§ 練習問題
1. 次の(a)〜(c)がeスポーツ事業の支援をめぐるインタビュー記事の内容と合っているかを「はい」か「いいえ」で答え、判断の根拠となる記事中の語句を引用しなさい。(a) 今泉さんと佐藤さんは毎週打ち合わせを行った。(b) 佐藤さんは、これまで事業計画関連を仲間と分担して進めていた。(c) 石井さんは、スタートアップではデータがないのが当たり前だと述べている。
2. eスポーツ事業の支援をめぐるインタビュー記事を、最後の質問の後から続けて書きなさい。

§ ページ
■ ■ ■ ■
お互いの未来像を確認して、どうビジネスをつくるか共に考える

――そんな出会いから、ハンズオンでのサポート、投資決定まで色々と歩みがあったと思いますが、その過程を聞かせてください。

今泉:まず僕が最初にやったのは、eスポーツ領域のキャッチアップですね。あまり触れたことのないマーケットだったので、ビジネス視点でマーケットを見て、佐藤さんをサポートしたいと思いました。佐藤さんのアイデアはすごく面白くて、オリジナリティもあったんです。さらにそれを広げていくために、マーケットをキャッチアップした上で僕からも様々なアイディアや示唆を出し、その中で佐藤さんに納得いくものがあれば見つけてもらい、すり合わせながら、事業案をブラッシュアップしていく、という形で進めていました。

――先導するというより、あくまで「一緒に歩む」という感じですね。

今泉:はい。佐藤さんが見ているeスポーツの未来と、僕たちが見ているeスポーツの未来が同じ方向を向いているのか。それを確認した上で、どうやってビジネスを一緒に作っていけば良いのかを探る。自分の中でも色々とアイデアを持ちながら佐藤さんと議論を重ねました。毎週打ち合わせを行い、手分けして色々な情報をリサーチし、二人三脚で事業計画資料を作りました。

――佐藤さんはその過程でどんなことを感じてましたか?

佐藤:今まで事業計画関連は全部一人でやっていたのですが、やっぱり突然変な方向行っちゃうんですよ(笑)。変な方向に走り始めて、色々やってみたことが「意味ないじゃん」となることが多かったんです。そのあたりをガイドしていただいて、色んな気付きがありました。

今泉:とはいえ、佐藤さんは市場規模の数字を出す時でも、ありもののデータをそのまま出さず、「このデータにこれを掛けると合計これぐらいになる」みたいな”方程式化”をちゃんとやれていたと思います。

石井:そうそう、あの辺の試行錯誤は結構重要だよね。スタートアップって誰かがやった成功パターンをトレースするものじゃなくて「新しいチャレンジ」なんですよ。だからデータがないのが当たり前なんです。だけど、その数字を自ら弾き出して「これが自分が見ている世界だ」と言うのって、意外と辛い。みんなから「それほんとなの?」みたいなことを言われたりするから。

佐藤:そうですね。

石井:だとしても、「自分はこう思っている」というのを言い切るスタンスはすごく重要。それをサラッと佐藤さんはやってきたので、良いなぁと思ったんです。

佐藤:ありがとうございます。

今泉:自分の主張を積み上げられず、なかなか事業が進まないケースも多いですからね。

きっと、ファイナンスがトリガーになる

――そうやってブラッシュアップを進める中で、今泉さんと石井さんも徐々に投資委員会に持っていけるんじゃないかと思い始めたんですかね?
■ ■ ■ ■
§ 提供データ
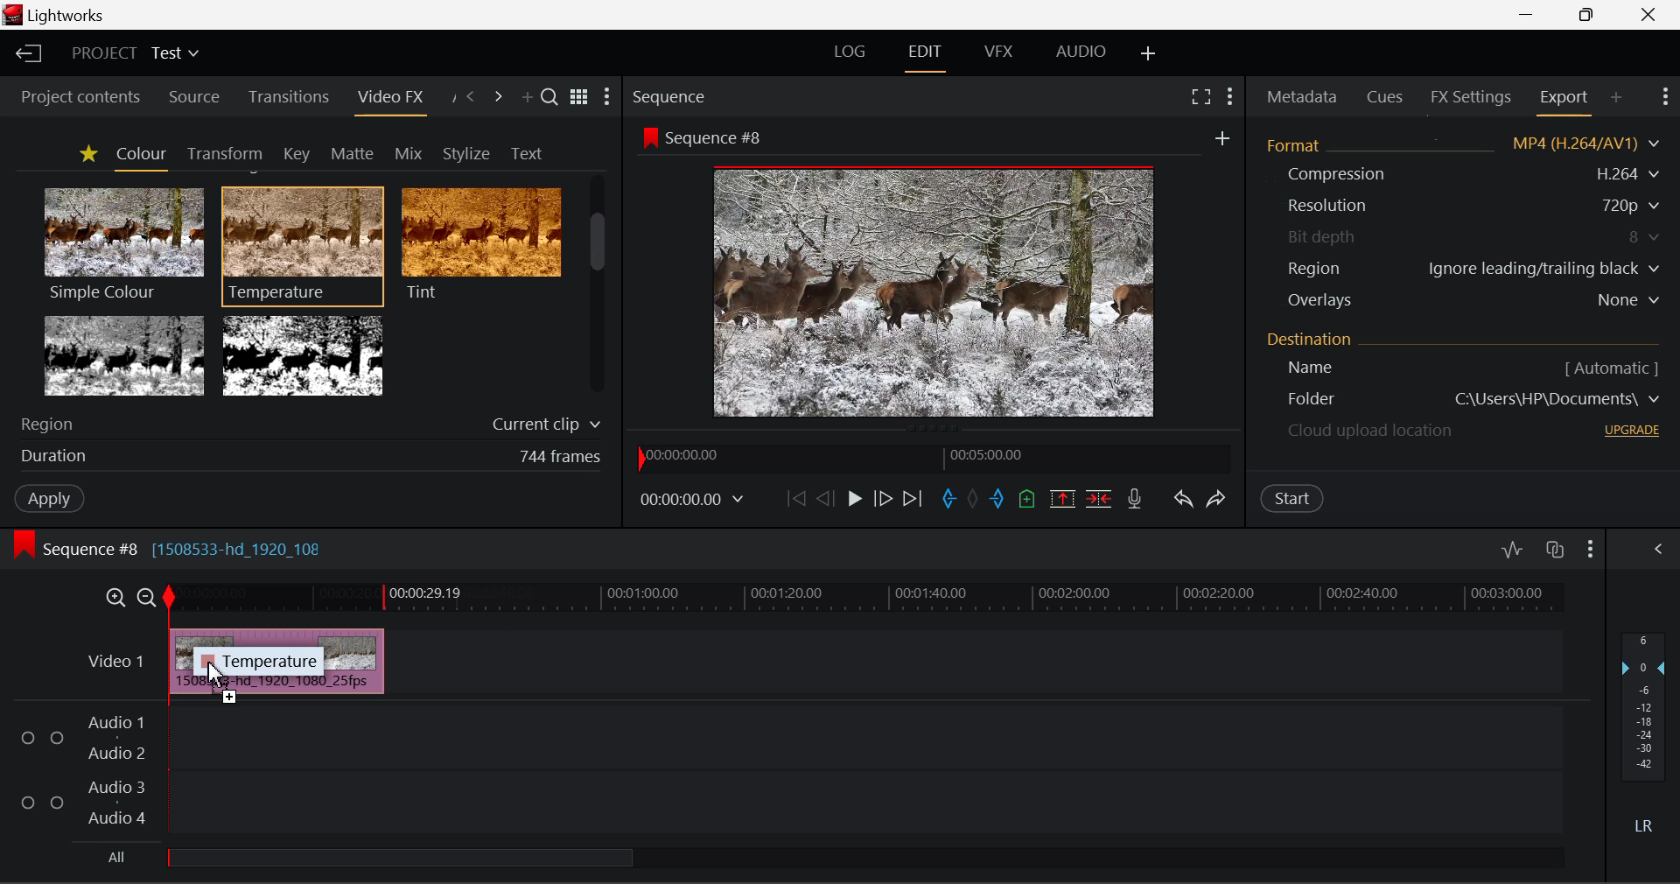 The width and height of the screenshot is (1680, 884). Describe the element at coordinates (117, 856) in the screenshot. I see `All` at that location.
■ ■ ■ ■
§ 練習問題の解答
1.
(a) はい。「毎週打ち合わせを行い、手分けして色々な情報をリサーチし、二人三脚で事業計画資料を作りました。」
(b) いいえ。「今まで事業計画関連は全部一人でやっていたのですが」
(c) はい。「だからデータがないのが当たり前なんです。」

2.
今泉:そうですね、僕自身もマーケットの理解が進んでいき、「佐藤さん達が最終的にやりたいのはこういうことだろう」という落とし所が見えてきたんですね。事業性の評価、事業の企画が詰められてきたと思いました。その「大局的なマーケットの見方」と、そこに対する「攻め方」が佐藤さんの考えや思いとどんどん噛み合い、「いけるかな」と思いましたね。

――佐藤さんは調達が現実味を帯びてきたことで、心境の変化などありましたか?

佐藤:ミーティングで投資委員会で検討するという話が出て、ここまで来たことがなかったので、正直驚きました。「ほんとにいくんだ」と思って。「これは本当に気合入れてやらないといけない。とりあえずやれることは全部やろう、全て爆速でやろう」みたいな気持ちになりましたね(笑)。

今泉:佐藤さんは資料を作りながらも、常にユーザーへのヒアリングを進めたり、チームをマネージして機能開発を行っていました。そうやって努力する姿を見ていたからこそ、「ファイナンスがトリガーとなり、事業が加速するんだろうな」と思えましたね。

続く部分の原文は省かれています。